Directive 1: In the gRPC article, what is the default interface definition language?
Directive 2: Carry on writing the gRPC article from the point where it stops.

::: Text provided :::

Exploring gRPC on Google Cloud Platform

Diving into Google’s client-server communication talisman.

While gRPC is getting a lot of attention lately, RPC (the concept behind it) has been around for ages (~40 years).

As is often the case, yesterday’s solutions resurface to solve today’s issues.

gRPC and protocol buffers (more on that below) have been on my list of communication frameworks to explore for a while now, alongside Apache Thrift and Finagle from Twitter.

After a summary of what gRPC is and how it can help your engineering team, I will share the results of a comparison with a classic REST approach.

What’s gRPC?

Originally created (and later open-sourced) by Google in order to address performance and scalability issues in a high throughput and QPS (Query Per Second) heavy environment, gRPC shines where performance really matters.

It isn’t exactly new, but recently it has gained enough maturity to be seriously considered as an alternative to REST.

gRPC is a protocol agnostic client-server communication framework that uses binary serialisation by default.

It means that compared to REST, where we are passing JSON formatted payloads, with gRPC the data is all binary. We will come back to this later.

Interface Definition Language

gRCP relies completely on interfaces to define the services as well as the messages being transmitted from the client to the server. The default IDL is protobuf (protocol buffers). However, because the framework has been well designed, it also supports JSON, Wire from Square, Apache Avro or even Microsoft Bond.

::: Data listing :::

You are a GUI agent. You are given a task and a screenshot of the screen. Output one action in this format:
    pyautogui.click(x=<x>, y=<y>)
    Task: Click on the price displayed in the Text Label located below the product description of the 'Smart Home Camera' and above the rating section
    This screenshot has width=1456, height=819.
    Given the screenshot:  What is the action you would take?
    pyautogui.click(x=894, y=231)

:::
::: Data listing :::

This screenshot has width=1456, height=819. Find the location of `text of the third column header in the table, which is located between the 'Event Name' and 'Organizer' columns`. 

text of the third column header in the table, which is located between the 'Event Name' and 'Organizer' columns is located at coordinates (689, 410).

:::
::: Data listing :::

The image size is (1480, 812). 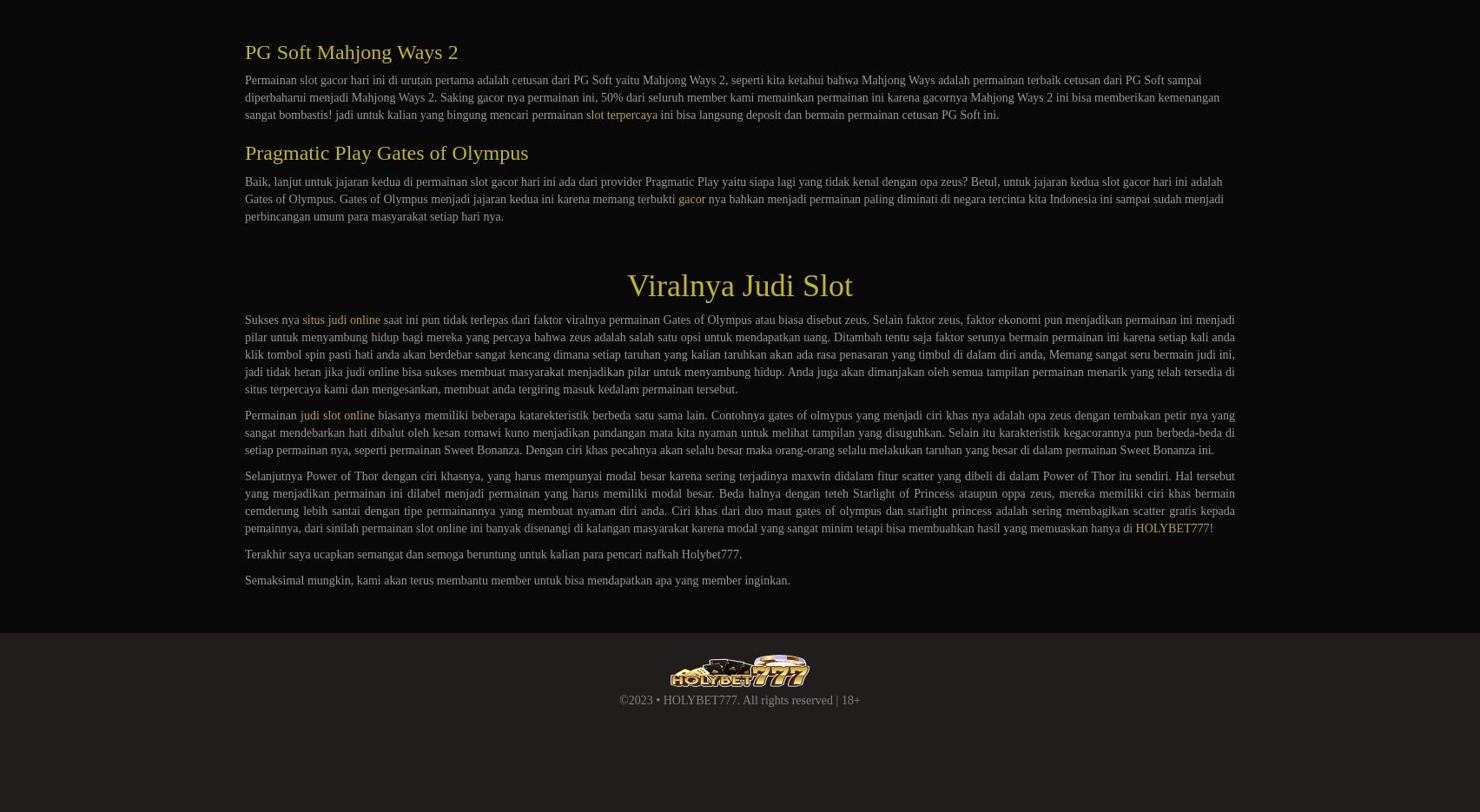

:::

Written answer 1: Protobuf (protocol buffers).

Written answer 2:
Layer 4 Agnostic

As mentioned above, gRPC is also protocol agnostic. Depending on the use case, no need to stick with TCP — the framework can also be used with Quic, based on UDP when peak performance is the goal.

Benefits

gRPC is an attractive alternative to REST as it offers multiple advantages: better performance and easier implementation.

Canonical

With a classic usage of REST+JSON, the client-side implementation requires matching the (hopefully up-to-date) API documentation. More often than not, you won’t get it right on the first try, you may miss a parameter, a field, or get the version wrong. It happens to all of us.

Because gRPC forces the implementation to be defined in a client interface (called “stub”), you are less likely to get things wrong. That’s a great way to ensure consistency between the definition of the service and its implementation, client-side.

The main issue with REST is that it gives lots of room to interpretation. Hyphens in the paths? Snake-case vs. CamelCase?

These aren’t a problem with gRPC as the client libraries are generated for the consumer, based on the definition.

Performance

Performance is the argument of choice when it comes to gRPC and this is due to two things.

Because the data format is binary (as opposed to a JSON payload) it gets much lighter. Indeed, it’s not rare to see a payload with half of its size being the JSON syntax only.

The other reason is that gRPC uses HTTP/2. The main advantages of this new version is request multiplexing, allowing to make multiple requests within the same connection.
This great post by Ilya Grigorik describes how that works in more detail.

Backward Compatibility

As is the case with RESTful APIs, gRPC supports API versioning.

Let’s use a simple example to illustrate this. Assume the snippet below is “version 1” of our service.

service Ledger {
rpc GetTransaction (TransactionRequest) returns (TransactionResponse) {}
}
message TransactionRequest {
string id = 1;
}
message TransactionResponse {
string id = 1;
string type = 2;
}

Now, let’s imagine that we want to add a field in the response to the client and ship “version 2”:

...
message TransactionResponse {
string id = 1;
string type = 2;
string description = 3;
}

It’s that simple. If your server implements “version 2” but your client isn’t up-to-date yet, this field will simply be ignored. Obviously, it also works the other way around.

The number on the right side of the field definition is mandatory, it’s the field number and allows to identify a field in the binary.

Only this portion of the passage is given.